Aquel conejito sabía que la
tormenta pasaría, que lo único que podría hacer sería dejar que la poca luz que
el sol arrojaba entre los nubarrones entrase por la puerta de su madriguera.
No sabía en qué momento había
comenzado aquel temporal, si fue de golpe o si las nubes se habían ido
acumulando a los pocos, si había chispeado previamente o de repente comenzaron
a caer los calderos de agua que ahora estaban empapando su bosque. No era la
primera, ni la vigésima vez siquiera que aquello pasaba, por eso la
tranquilidad estaba de su lado; tiempo es la solución para los fenómenos
incontrolables. Todo pasa y nunca llovió que no escampara, pero reclusión en su
pequeño agujero era lo que le quedaba de momento.
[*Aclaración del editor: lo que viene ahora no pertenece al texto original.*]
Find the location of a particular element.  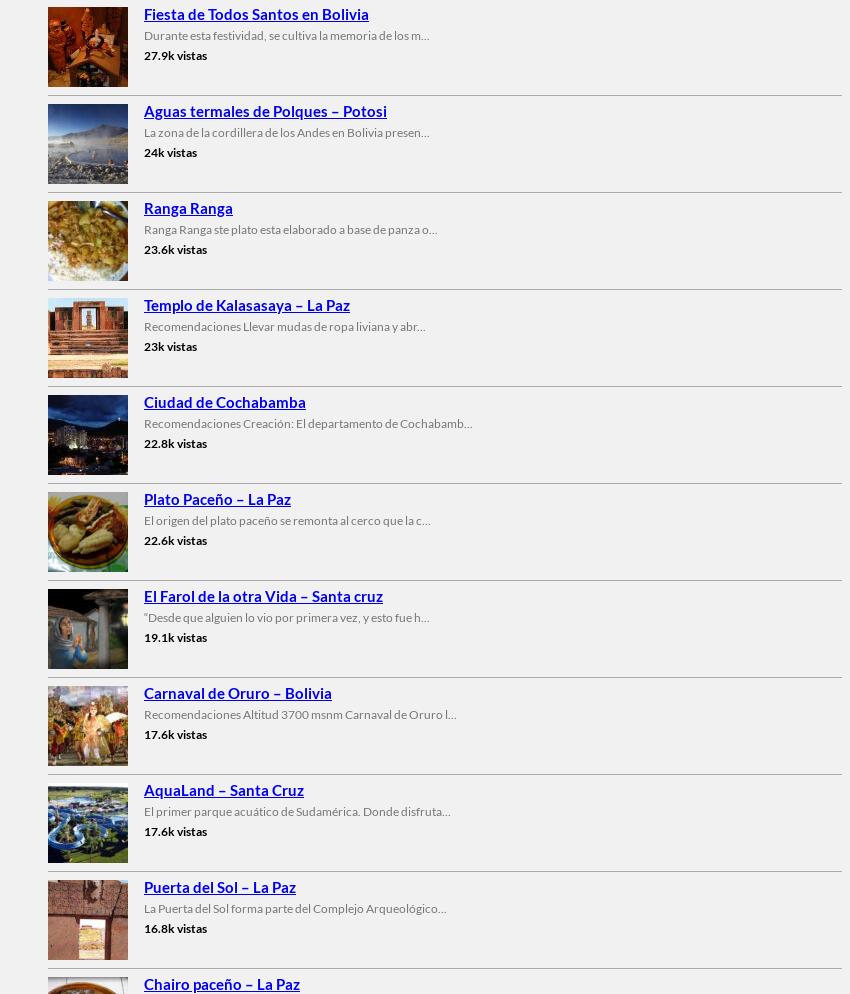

No podría dar brincos los
siguientes minutos, tal vez horas, incluso había llegado a vivir esa situación
durante días.
Espera
ansioso que se disipe la tormenta, aquel gazapo había aprendido que el sol
brilla con mucha más fuerza cuando consigue lucirse tras haber sido ocultado, como
si tuviera la necesidad de fanfarronear, que
las flores recién regadas se muestran bellísimas cuando las tocan los
rayos que consiguen hacerse hueco entre las nubes y van poco a poco ganándole
la batalla a la oscuridad.
El
conejito lo veía todo gris, hasta la flor más coloreada sólo parecía de
distintos matices comprendidos entre el blanco y el negro en ese momento, pero
él sabía perfectamente que aquel bosque no era así, que algo ajeno a él lo estaba
oscureciendo en su visión,sin darle siquiera la posibilidad de hacer algo por evitarlo más que dejar que pasara; la paciencia era una virtud que había ido adquiriendo a base de chaparrones, confiaba en que sería muy pronto cuando volvería a ver todos los colores escondidos, que podría saltar el arcoíris que aparece tras parar la lluvia.